The U.S. Title 17 U.S. Code Section 107 too takes into account the commercial aspect of such sharing and the character of the same. It recognizes fair use of copyrighted material for ‘Socially laudable purposes’, whereby there is no materialistic or commercial intention behind the non-owner sharing copyrighted material. Further, the U.S. copyright regime also considers the potential market value of such copyrighted material when reshared. Hence, I believe these globally recognized parameters of fair use can complement the existing jurisprudence in India to determine whether sharing of copyrighted material for public purpose on social media is justified as being fair use.

The ISKCON Incident:

ISKCON wanted to highlight the relevant portion from a copyrighted video for the larger public interest and cognizance of the same by concerned enforcement authorities. As stated by the spokesperson, the very purpose of sharing the video was to criticize the video content, which they deemed to be religiously offensive.

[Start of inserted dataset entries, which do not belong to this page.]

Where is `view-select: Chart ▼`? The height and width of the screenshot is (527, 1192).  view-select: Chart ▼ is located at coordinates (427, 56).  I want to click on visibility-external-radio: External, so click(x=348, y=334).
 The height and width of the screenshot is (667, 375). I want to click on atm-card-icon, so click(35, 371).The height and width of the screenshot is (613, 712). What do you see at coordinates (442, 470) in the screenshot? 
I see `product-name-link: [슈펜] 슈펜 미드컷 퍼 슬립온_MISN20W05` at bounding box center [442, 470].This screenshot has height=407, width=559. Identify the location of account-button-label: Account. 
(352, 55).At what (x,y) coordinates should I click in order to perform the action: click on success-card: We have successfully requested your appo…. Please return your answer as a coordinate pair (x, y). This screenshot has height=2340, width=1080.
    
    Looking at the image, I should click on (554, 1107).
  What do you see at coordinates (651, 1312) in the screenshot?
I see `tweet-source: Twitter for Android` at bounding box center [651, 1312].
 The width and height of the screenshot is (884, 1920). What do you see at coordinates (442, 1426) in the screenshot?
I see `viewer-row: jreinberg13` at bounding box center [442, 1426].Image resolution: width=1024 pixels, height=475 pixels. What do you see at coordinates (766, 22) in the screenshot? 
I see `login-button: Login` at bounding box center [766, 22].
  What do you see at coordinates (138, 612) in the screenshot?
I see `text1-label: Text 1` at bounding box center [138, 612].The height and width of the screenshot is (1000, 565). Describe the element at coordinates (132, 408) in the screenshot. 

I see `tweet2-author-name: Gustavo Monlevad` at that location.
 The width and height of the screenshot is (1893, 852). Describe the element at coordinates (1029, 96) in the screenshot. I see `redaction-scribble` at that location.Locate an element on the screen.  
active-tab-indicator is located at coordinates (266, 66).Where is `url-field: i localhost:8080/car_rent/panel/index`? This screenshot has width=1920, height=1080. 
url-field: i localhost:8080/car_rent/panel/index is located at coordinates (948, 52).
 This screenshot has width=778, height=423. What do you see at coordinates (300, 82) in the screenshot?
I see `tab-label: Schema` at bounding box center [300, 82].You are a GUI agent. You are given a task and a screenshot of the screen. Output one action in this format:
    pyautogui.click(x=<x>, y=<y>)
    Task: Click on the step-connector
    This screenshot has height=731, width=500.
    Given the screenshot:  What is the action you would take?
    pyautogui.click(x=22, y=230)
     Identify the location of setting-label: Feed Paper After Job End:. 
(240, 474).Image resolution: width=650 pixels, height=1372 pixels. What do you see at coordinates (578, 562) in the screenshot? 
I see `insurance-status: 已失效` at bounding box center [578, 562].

No copyrighted work can escape the prescribed boundaries of law under the unbridled protection of exclusive ownership. As stated earlier, I argue that the exception of fair use is an effective method to share copyrighted work on social media for the larger public good. Applying the aforementioned three propositions from Civic Chandran, one can ascertain that ISKCON was not a direct rival of Shemaroo and that such sharing of a ‘small relevant clip’ did not cause monetary harm to Shemaroo. Further, ISKCON is not involved in the entertainment business and hence, it has no underlying profit/pecuniary motive. Rather, ISKCON’s actions were motivated by serving the larger public good and not for commercial purposes. Thus, I believe these points validly satisfy the judicial safeguards to prove bona fide fair use and ISKCON’s actions can collectively fit under the sub-headings of ‘Criticism’ and ‘Reporting of Current Affairs’ as per Section 52(1)(a).

Conclusion

The Indian copyright regime should provide leeway for sharing content which is aimed at social purposes & larger public good, similar to the U.S. Further, fair dealing perspectives in India can be broadened like Title 17 of U.S. Code, which provides an open-ended list of purposes that may be noted as fair use. The same is then evolved over time based on factual circumstances and interpretation. Lastly, as noted, India’s fair use doctrine is sufficiently broad to cover ISKCON’s actions, which certainly do not amount to infringement. However, this doctrine must be revamped and provide a categorical exemption for sharing of a relevant portion of copyrighted content in the proved absence of any monetary/competitive motive, if said sharing is solely aimed at reporting a purported violation of law in the larger public interest.